**INPUT**.
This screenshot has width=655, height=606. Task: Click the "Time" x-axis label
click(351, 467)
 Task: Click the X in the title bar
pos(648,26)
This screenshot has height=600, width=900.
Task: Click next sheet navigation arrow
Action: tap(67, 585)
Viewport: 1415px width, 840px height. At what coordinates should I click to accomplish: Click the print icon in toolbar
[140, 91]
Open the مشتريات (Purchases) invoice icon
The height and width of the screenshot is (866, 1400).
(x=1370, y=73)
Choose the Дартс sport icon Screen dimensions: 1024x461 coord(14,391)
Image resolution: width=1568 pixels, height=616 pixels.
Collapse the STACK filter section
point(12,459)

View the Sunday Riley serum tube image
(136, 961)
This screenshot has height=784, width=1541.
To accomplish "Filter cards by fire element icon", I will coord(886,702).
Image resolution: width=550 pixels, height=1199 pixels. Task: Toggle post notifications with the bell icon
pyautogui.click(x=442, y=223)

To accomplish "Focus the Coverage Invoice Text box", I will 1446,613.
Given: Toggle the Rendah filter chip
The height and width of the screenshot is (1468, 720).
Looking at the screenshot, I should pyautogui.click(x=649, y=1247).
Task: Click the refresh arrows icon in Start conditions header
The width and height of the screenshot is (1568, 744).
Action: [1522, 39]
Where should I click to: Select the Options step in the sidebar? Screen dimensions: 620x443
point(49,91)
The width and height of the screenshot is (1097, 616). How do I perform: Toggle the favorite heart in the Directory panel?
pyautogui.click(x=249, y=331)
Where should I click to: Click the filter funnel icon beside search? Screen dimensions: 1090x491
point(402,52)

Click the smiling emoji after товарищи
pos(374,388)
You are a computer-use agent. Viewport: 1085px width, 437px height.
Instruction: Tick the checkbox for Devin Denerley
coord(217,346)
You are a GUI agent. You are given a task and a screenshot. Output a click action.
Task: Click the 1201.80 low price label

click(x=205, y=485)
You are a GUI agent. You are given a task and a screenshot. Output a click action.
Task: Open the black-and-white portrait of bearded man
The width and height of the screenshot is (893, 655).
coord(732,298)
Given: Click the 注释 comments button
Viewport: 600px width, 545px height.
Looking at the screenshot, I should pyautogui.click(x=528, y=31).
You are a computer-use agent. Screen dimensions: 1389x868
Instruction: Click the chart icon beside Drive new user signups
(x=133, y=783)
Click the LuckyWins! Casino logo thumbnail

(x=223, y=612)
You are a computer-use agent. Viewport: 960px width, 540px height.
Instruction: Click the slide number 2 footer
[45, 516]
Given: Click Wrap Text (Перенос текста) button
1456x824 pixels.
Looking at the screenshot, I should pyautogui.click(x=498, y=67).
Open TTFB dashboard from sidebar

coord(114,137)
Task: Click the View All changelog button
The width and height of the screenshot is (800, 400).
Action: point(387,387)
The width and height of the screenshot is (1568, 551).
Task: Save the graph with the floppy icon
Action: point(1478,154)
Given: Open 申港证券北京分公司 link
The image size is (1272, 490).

**WORK REQUIRED**.
Nothing should be altered. Set down all the data again.

**SOLUTION**.
This screenshot has width=655, height=606. Task: Click the "Time" x-axis label
click(351, 467)
 Task: Click the X in the title bar
pos(648,26)
This screenshot has height=600, width=900.
Task: Click next sheet navigation arrow
Action: tap(67, 585)
Viewport: 1415px width, 840px height. At what coordinates should I click to accomplish: Click the print icon in toolbar
[140, 91]
Open the مشتريات (Purchases) invoice icon
The height and width of the screenshot is (866, 1400).
(x=1370, y=73)
Choose the Дартс sport icon Screen dimensions: 1024x461 coord(14,391)
Image resolution: width=1568 pixels, height=616 pixels.
Collapse the STACK filter section
point(12,459)

View the Sunday Riley serum tube image
(136, 961)
This screenshot has height=784, width=1541.
To accomplish "Filter cards by fire element icon", I will coord(886,702).
Image resolution: width=550 pixels, height=1199 pixels. Task: Toggle post notifications with the bell icon
pyautogui.click(x=442, y=223)

To accomplish "Focus the Coverage Invoice Text box", I will 1446,613.
Given: Toggle the Rendah filter chip
The height and width of the screenshot is (1468, 720).
Looking at the screenshot, I should pyautogui.click(x=649, y=1247).
Task: Click the refresh arrows icon in Start conditions header
The width and height of the screenshot is (1568, 744).
Action: [1522, 39]
Where should I click to: Select the Options step in the sidebar? Screen dimensions: 620x443
point(49,91)
The width and height of the screenshot is (1097, 616). How do I perform: Toggle the favorite heart in the Directory panel?
pyautogui.click(x=249, y=331)
Where should I click to: Click the filter funnel icon beside search? Screen dimensions: 1090x491
point(402,52)

Click the smiling emoji after товарищи
pos(374,388)
You are a computer-use agent. Viewport: 1085px width, 437px height.
Instruction: Tick the checkbox for Devin Denerley
coord(217,346)
You are a GUI agent. You are given a task and a screenshot. Output a click action.
Task: Click the 1201.80 low price label

click(x=205, y=485)
You are a GUI agent. You are given a task and a screenshot. Output a click action.
Task: Open the black-and-white portrait of bearded man
The width and height of the screenshot is (893, 655).
coord(732,298)
Given: Click the 注释 comments button
Viewport: 600px width, 545px height.
Looking at the screenshot, I should pyautogui.click(x=528, y=31).
You are a computer-use agent. Screen dimensions: 1389x868
Instruction: Click the chart icon beside Drive new user signups
(x=133, y=783)
Click the LuckyWins! Casino logo thumbnail

(x=223, y=612)
You are a computer-use agent. Viewport: 960px width, 540px height.
Instruction: Click the slide number 2 footer
[45, 516]
Given: Click Wrap Text (Перенос текста) button
1456x824 pixels.
Looking at the screenshot, I should pyautogui.click(x=498, y=67).
Open TTFB dashboard from sidebar

coord(114,137)
Task: Click the View All changelog button
The width and height of the screenshot is (800, 400).
Action: point(387,387)
The width and height of the screenshot is (1568, 551).
Task: Save the graph with the floppy icon
Action: point(1478,154)
Given: Open 申港证券北京分公司 link
The image size is (1272, 490).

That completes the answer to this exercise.